CAMEROTA: And let me just read this to you because you set this up. This wasn't just -- he wasn't alluding to this. He actually spelled it out. This was on Saturday night, the head of the police union, the blood of two executed police officers is on the hands of Mayor De Blasio. John?

AVLON: Yes, look, that's unacceptable and it's fundamentally inaccurate. The only person who has blood in his hands of these two cops is the killer, who was deranged and might even in his sick mind been doing this on -- he said on Instagram (inaudible) revenge the deaths of Eric Garner and Michael Brown, but has fundamentally nothing to do with the mayor or any other official, has to do with that individual's sickness and mental illness.

That said, the mayor's real sin, as Jake Siegel wrote in The Daily Beast today, is that he's been two hands off of these issues. When the protesters have gotten out of hand, when they have assaulted police, he hasn't gone down to that press conference set, one police at plaza. So, that is actually the real sin and that has been the root of a lot of these problems, where the cops don't feel that the mayor has got their back at a time of historically low crime and simultaneously increased tension.

CAMEROTA: In fact, his language has not been that helpful to the police as well because the mayor said, "Two police officers allegedly assaulted by protesters." In fact, it was on videotape. They were attacked.

LOUIS: Well, is it a serious misstep because, as you say, it's on videotape. We're watching them get beaten up by protesters. And these are protesters that the mayor has implicitly, in some cases, explicitly sort of endorsed, and that itself was kind of a risky move in part because it's a very decentralized, disorganized or unorganized kind of broad movement.

CAMEROTA: OK, what do they need to do now, John? 10 seconds.

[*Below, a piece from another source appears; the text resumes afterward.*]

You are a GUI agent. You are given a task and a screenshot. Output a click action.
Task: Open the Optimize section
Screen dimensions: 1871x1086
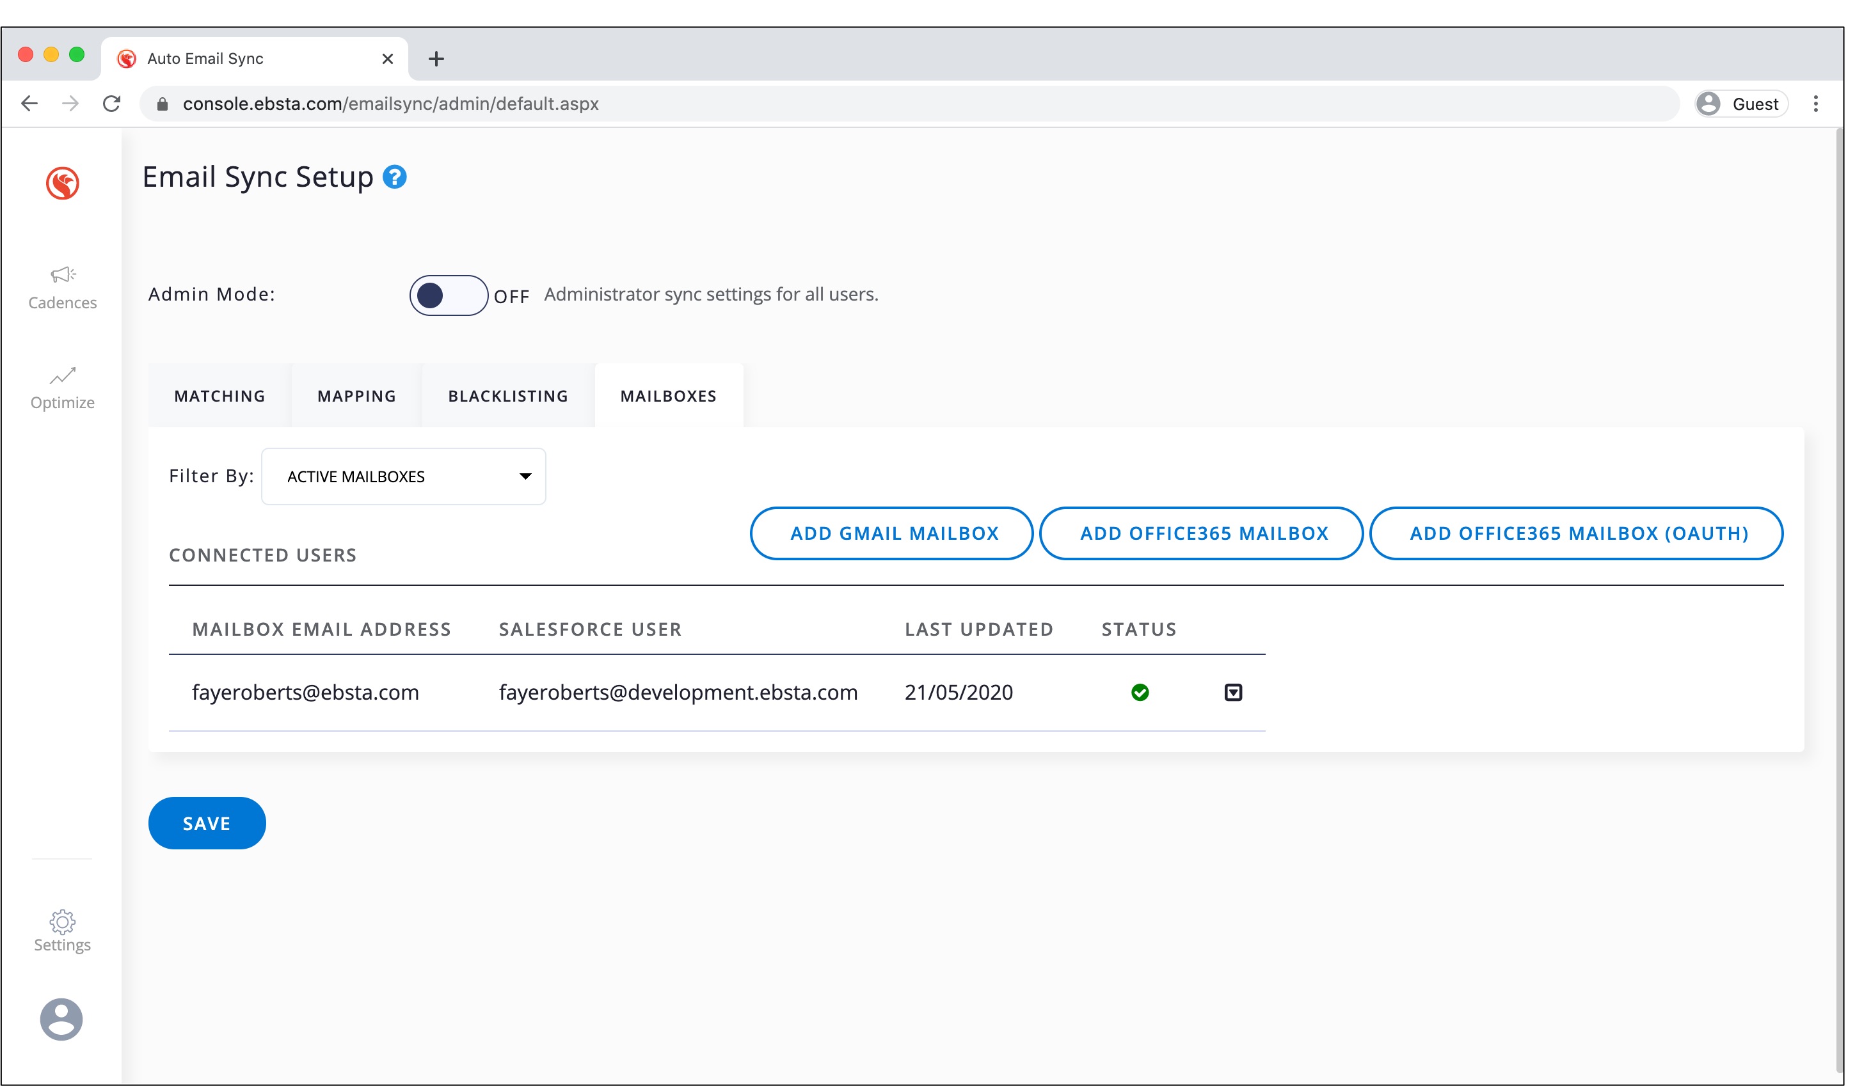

AVLON: Look, he needs to try to reset the relationship. He needs to reset himself, clean activists and the cops. And the protesters themselves and their advocates in City Hall needs to really start distancing themselves aggressively when protesters start shouting things like, "Death to cops," because it's one of the things that adds to the instability of the situation.

CAMEROTA: John Avlon, Errol Louis, thank you so much for joining us this morning, great to see you on News Day. Later this morning, we will be joined for more on this story by former New York City Mayor, Rudy Giuliani and former Police Commissioner, Ray Kelly. Both will join us in our 8:00 hour. They have a lot of thoughts on this topic as you can imagine. So, we're following a lot of news for you this morning (inaudible).

(BEGIN VIDEO CLIP)

UNIDENTIFIED FEMALE: Two officers assassinated. New York City Police on high alert, facing a new threat.

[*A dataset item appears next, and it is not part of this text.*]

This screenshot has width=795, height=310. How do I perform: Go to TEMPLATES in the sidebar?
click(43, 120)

DE BLASIO: It is an attack on all of us.

UNIDENTIFIED FEMALE: We got to take back our community. This can't happen. Where's your humility?

UNIDENTIFIED MALE: Blood on the hand starts in the Office of the Mayor.

UNIDENTIFIED MALE: We have not paid, we have not given in, we have persevered and we have not backed out.

BARRACK OBAMA, PRESIDENT, UNITED STATES: We cannot have a society in which some dictator can start imposing censorship here in the United States..

UNIDENTIFIED MALE: They must be incredibly happy in Pyongyang.

UNIDENTIFIED FEMALE: An exclusive look inside ISIS.

UNIDENTIFIED MALE: This one percent rule has the power of a nuclear tsunami.

UNIDENTIFIED MALE: They're not afraid to die.

UNIDENTIFIED MALE: We'll kill 150 million, 200 million, 500 million. We don't care about the numbers.

(END VIDEO CLIP)

CAMEROTA: Good morning everyone. Welcome back to NEW DAY. I'm Alisyn Camerota with Chris Cuomo. We start with breaking news this morning. The NYPD is taking no chances after two police officers were shot and killed over the weekend.